START PASSAGE PROVIDED
= EUROCAT (medicine) =

EUROCAT is a network of population-based congenital anomaly registries across Europe for the monitoring, surveillance and research of congenital anomalies. It was founded in 1979.

As of January 2023, the network has 43 member registries from 23 countries covering more than 25% of European births per year. The detailed registry descriptions can be found on the EUROCAT website

== Objectives ==
EUROCAT's objectives are to:

- Provide essential epidemiologic information on congenital anomalies in Europe.
- Facilitate the early warning of teratogenic exposures.
- Evaluate the effectiveness of primary prevention.
- Assess the impact of developments in prenatal screening.
- Act as an information and resource center regarding clusters or exposures or risk factors for concern.
- Provide a ready collaborative network and infrastructure for research related to the causes and prevention of congenital anomalies and the treatment and care of affected children.
- Act as a catalyst for the setting up of registries throughout Europe collecting comparable, standardised data.

== History ==
EUROCAT was founded in 1979 as the European Concerted Action on Congenital Anomalies and Twins. The EUROCAT Central Registry was based in Brussels from 1979 to 1999 and at the University of Ulster from 2000 to 2014.

In 2015 the Central Registry was transferred to the European Commission's Joint Research Centre (JRC) in Ispra, Italy, and it is now an integral part of the European Platform on Rare Disease Registration.

Leadership is provided by the JRC-EUROCAT Management Committee, comprising elected members from the EUROCAT congenital anomaly registries and representatives from the JRC.

== Methodology ==
All EUROCAT member registries use multiple sources of information to ascertain cases in live births, late fetal deaths (>20 weeks gestational age) and terminations of pregnancy for fetal anomaly at any gestational age.

EUROCAT has achieved a high level of data harmonisation and interoperability between registries through the standardisation of definitions, diagnoses and terminology, principally by the development of the EUROCAT Guides and software for data management. The EUROCAT methodology is recognized worldwide and is used by many research groups.

== JRC-EUROCAT Central Registry and the Central Database ==
The role of the JRC-EUROCAT Central Registry is (i) to maintain and further develop the EUROCAT Central Database, (ii) to ensure secure data transmission and (iii) to facilitate data management in all registries.

Data management includes data validation, data harmonization and quality assessment using validated international classification systems where possible, which are defined in the EUROCAT Guide 1.5.

Data are transmitted by individual registries to the JRC-EUROCAT Central Registry twice a year, in February and October, via a secure web-portal. The validated data included in the Central Database are used by the Central Registry to perform routine statistical analyses for epidemiological surveillance. The Central Registry also provides data for research and surveillance purposes and supports the coordination and dissemination activities of the network.

== Annual surveillance of congenital anomalies ==
One key function of EUROCAT is to publish annual statistics on prevalence and prenatal detection rates for a wide range of major congenital anomalies. The data covers all pregnancy outcomes (including terminations) from 20 weeks gestation.

The JRC-EUROCAT Central Registry also performs a statistical analysis of temporal clusters and pan-European trends in prevalence of congenital anomalies.
END PASSAGE PROVIDED
(INSTRUCTIONS):
**A.** Answer from the EUROCAT article:
(i) In what year was EUROCAT founded?
(ii) Where was the Central Registry based from 2000 to 2014?
(iii) In which two months do registries send data to the Central Registry?
**B.** Render this sentence from the EUROCAT article in Spanish: "Leadership is provided by the JRC-EUROCAT Management Committee, comprising elected members from the EUROCAT congenital anomaly registries and representatives from the JRC."
**C.** Reproduce the EUROCAT article word for word, everything from "- Facilitate the" down to "factors for concern.".
Rely only on the EUROCAT article for everything asked here.
START DATA SECTION
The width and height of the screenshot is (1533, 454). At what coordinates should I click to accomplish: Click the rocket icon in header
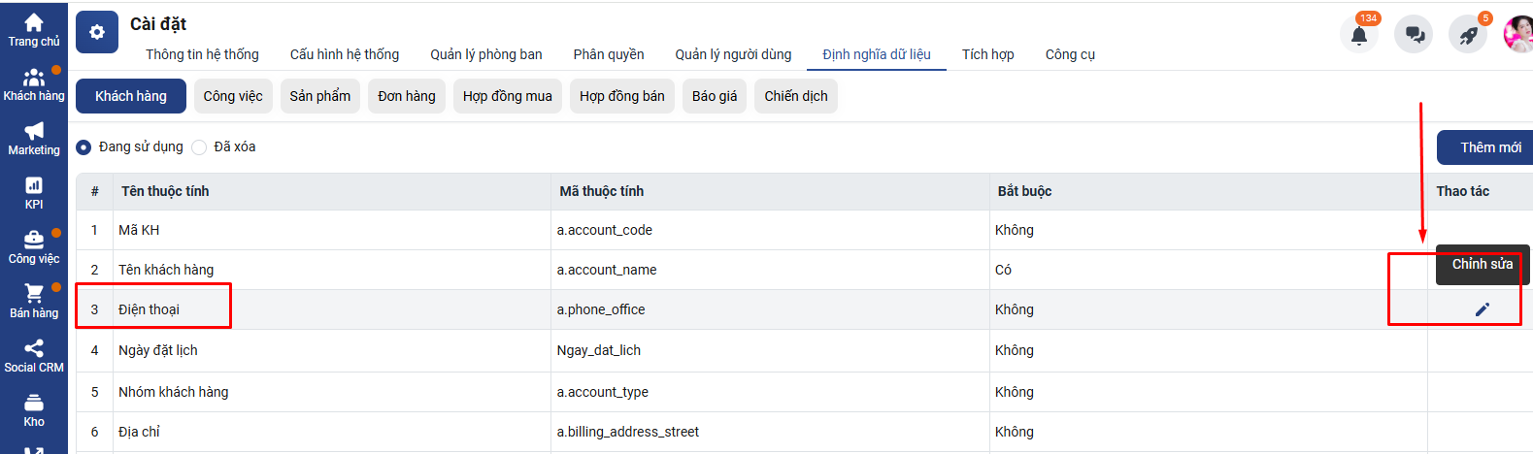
END DATA SECTION
(ANSWERS TO THE PROBLEMS):
**A.**
(i) 1979
(ii) At the University of Ulster
(iii) February and October

**B.** El liderazgo corre a cargo del Comité de Gestión JRC-EUROCAT, integrado por miembros electos de los registros de anomalías congénitas de EUROCAT y por representantes del JRC.

**C.**
- Facilitate the early warning of teratogenic exposures.
- Evaluate the effectiveness of primary prevention.
- Assess the impact of developments in prenatal screening.
- Act as an information and resource center regarding clusters or exposures or risk factors for concern.